● EXERCISE DETAILS
Begin at the line that holds "Task: Expand the Marketing menu" and retype every line through the end of the material, both included. Leave out the pictures.

● EXCERPTED DATA
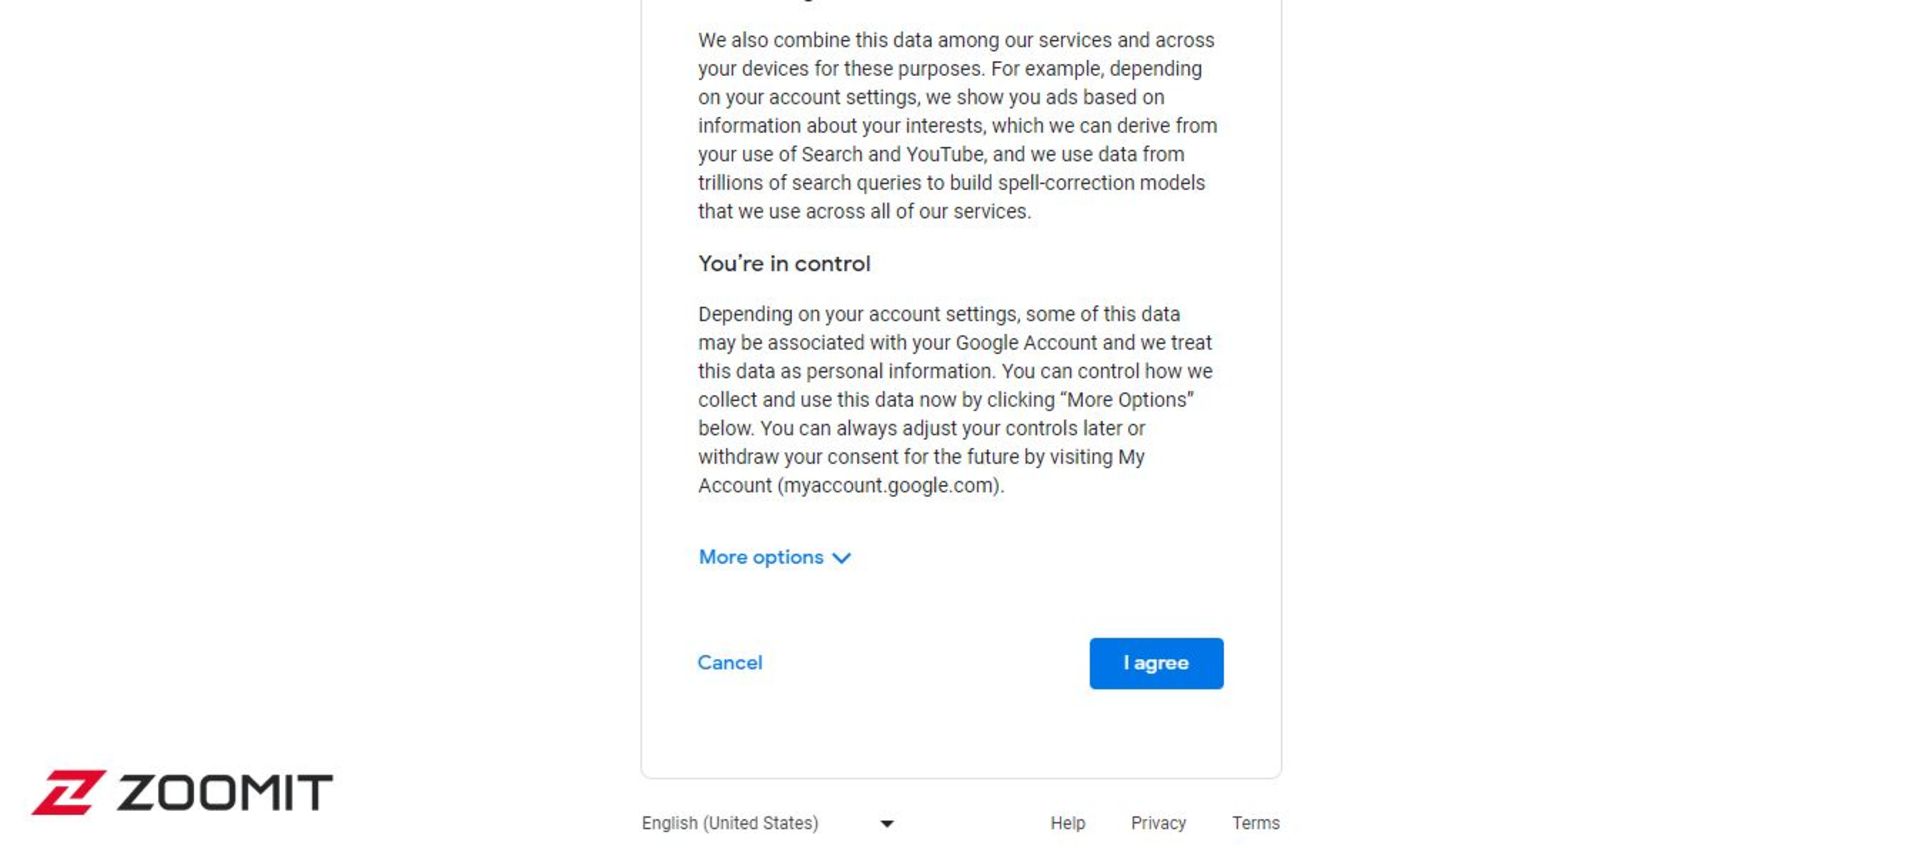Click the language dropdown arrow icon
This screenshot has width=1920, height=852.
887,824
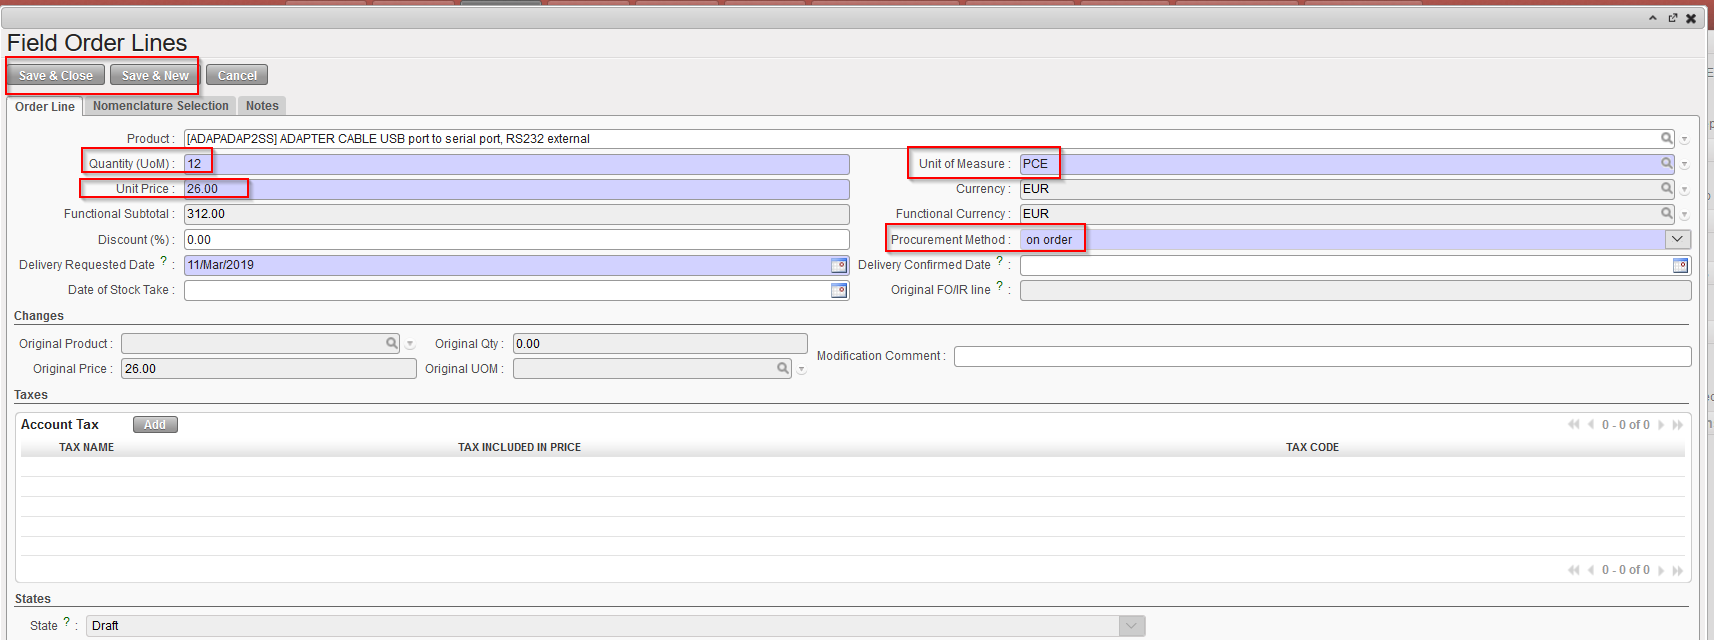Image resolution: width=1714 pixels, height=640 pixels.
Task: Switch to the Nomenclature Selection tab
Action: 160,106
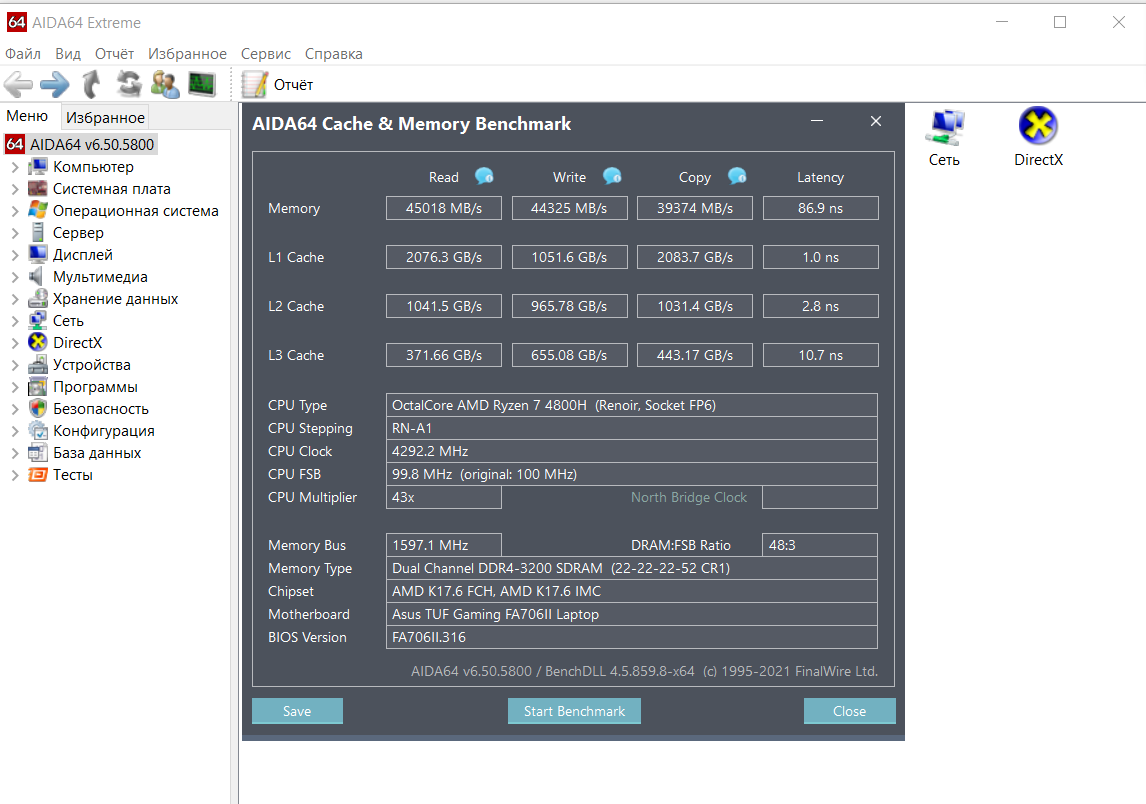Expand the Компьютер tree node
The width and height of the screenshot is (1146, 804).
pos(15,167)
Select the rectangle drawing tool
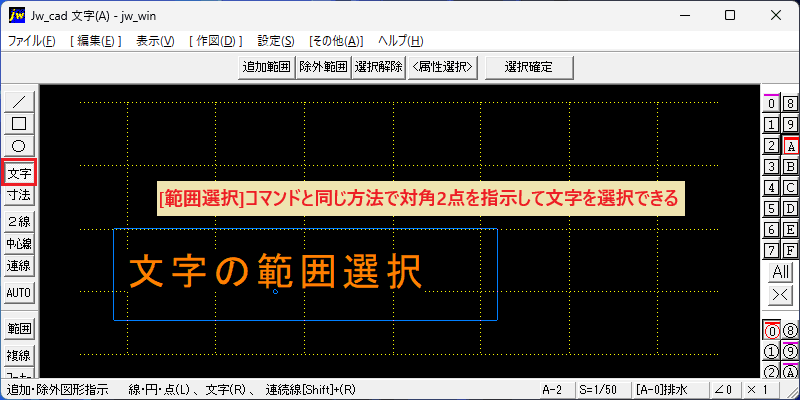 coord(19,124)
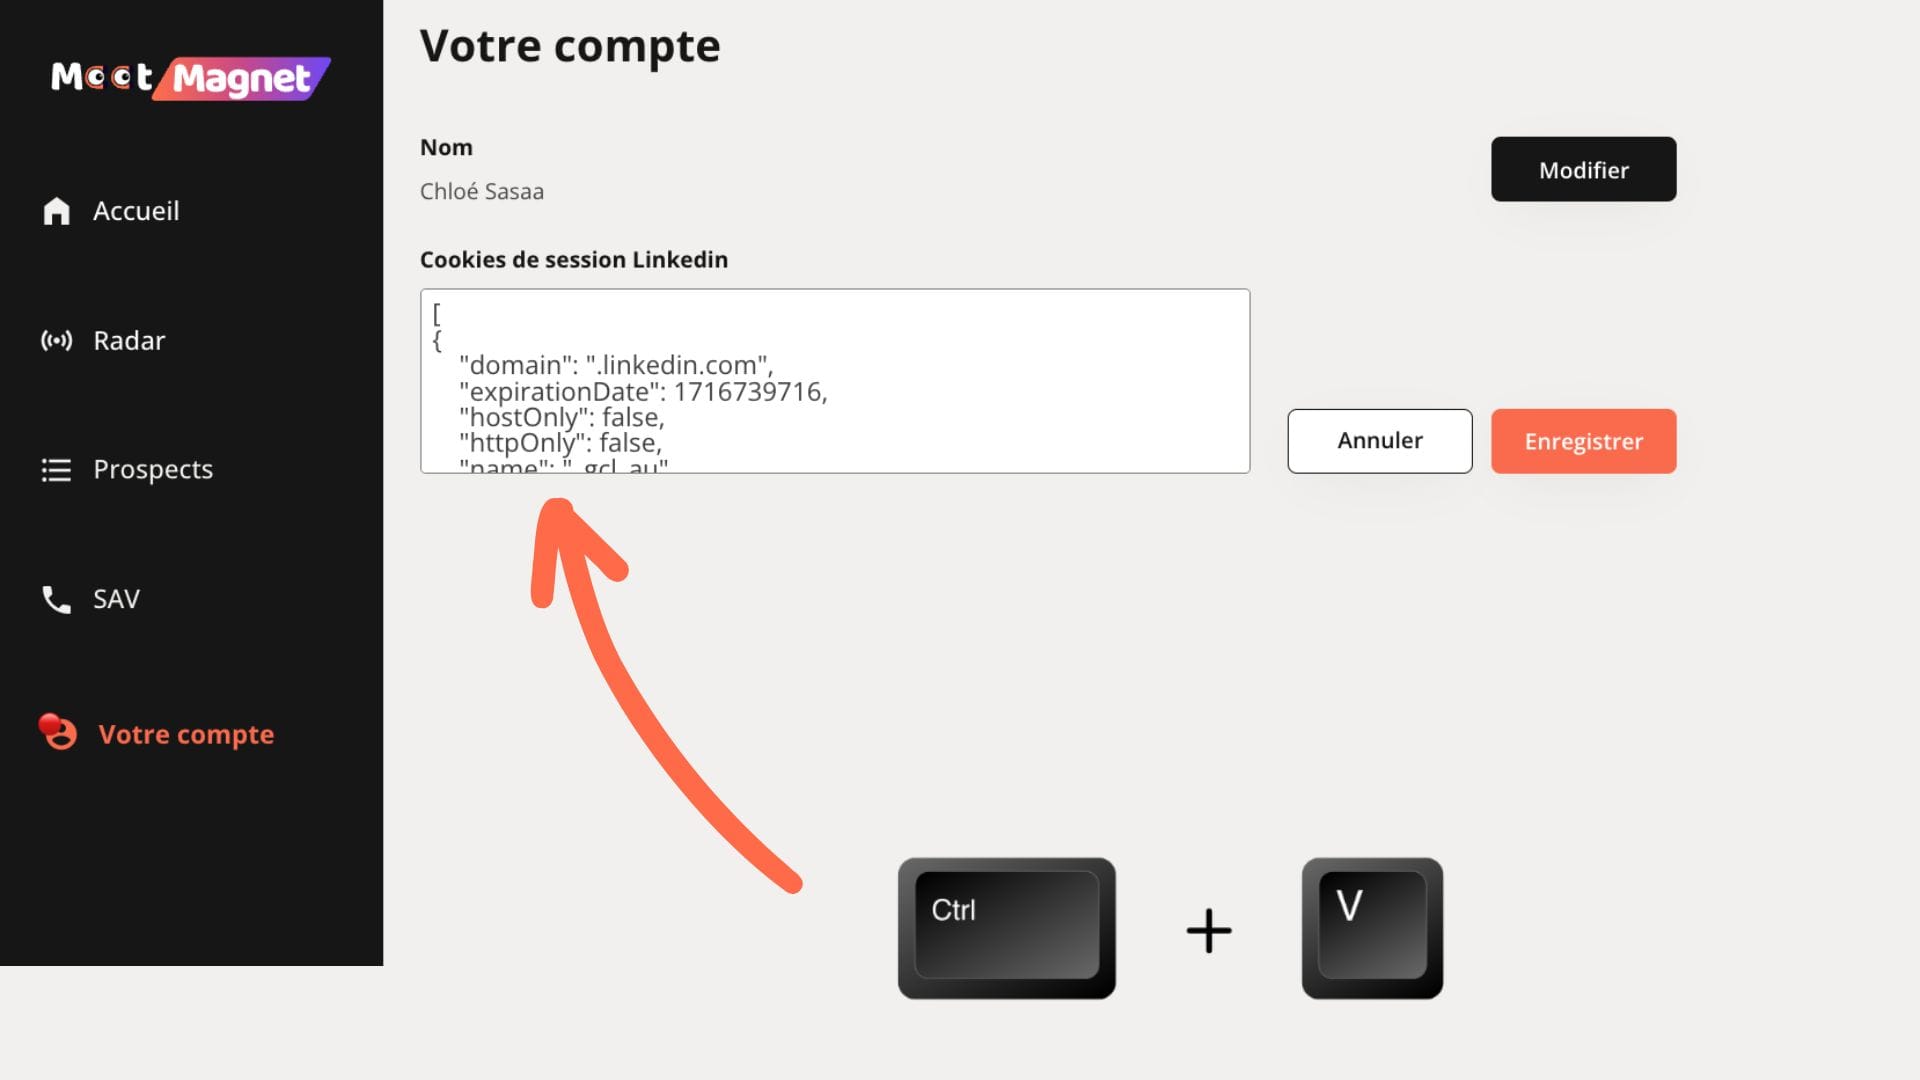Click the Accueil home icon
The image size is (1920, 1080).
[55, 211]
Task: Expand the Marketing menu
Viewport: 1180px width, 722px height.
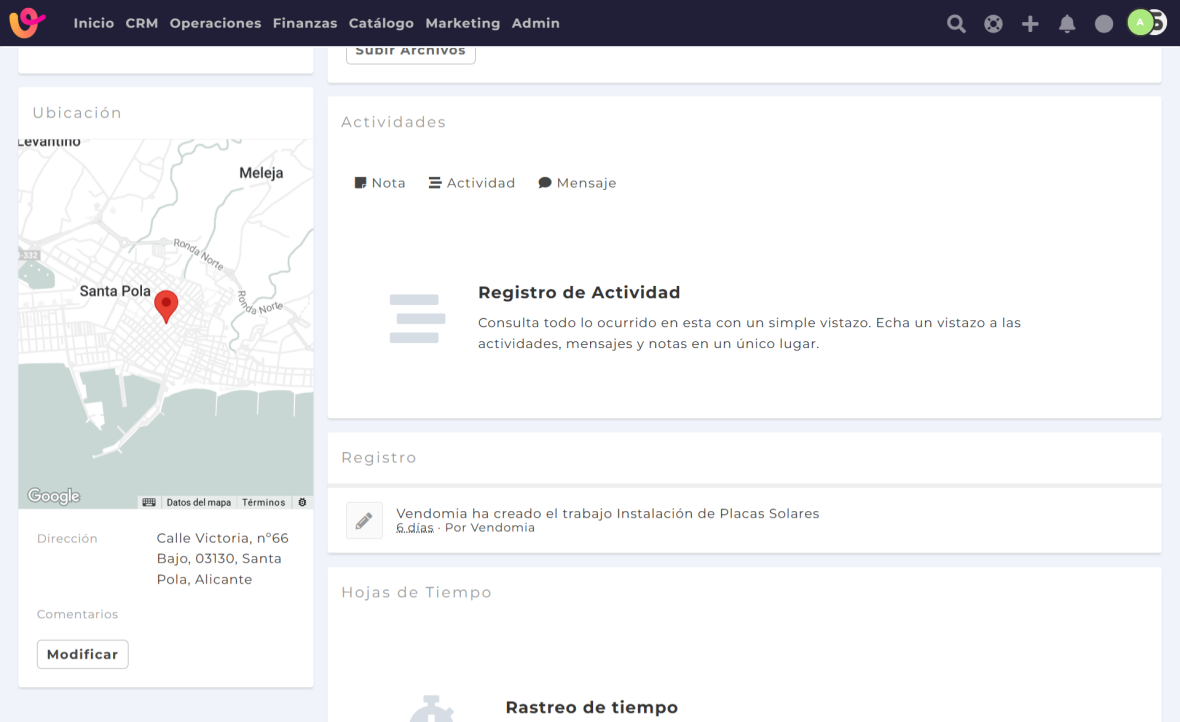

● REPLY
Task: Expand the Marketing menu
Viewport: 1180px width, 722px height.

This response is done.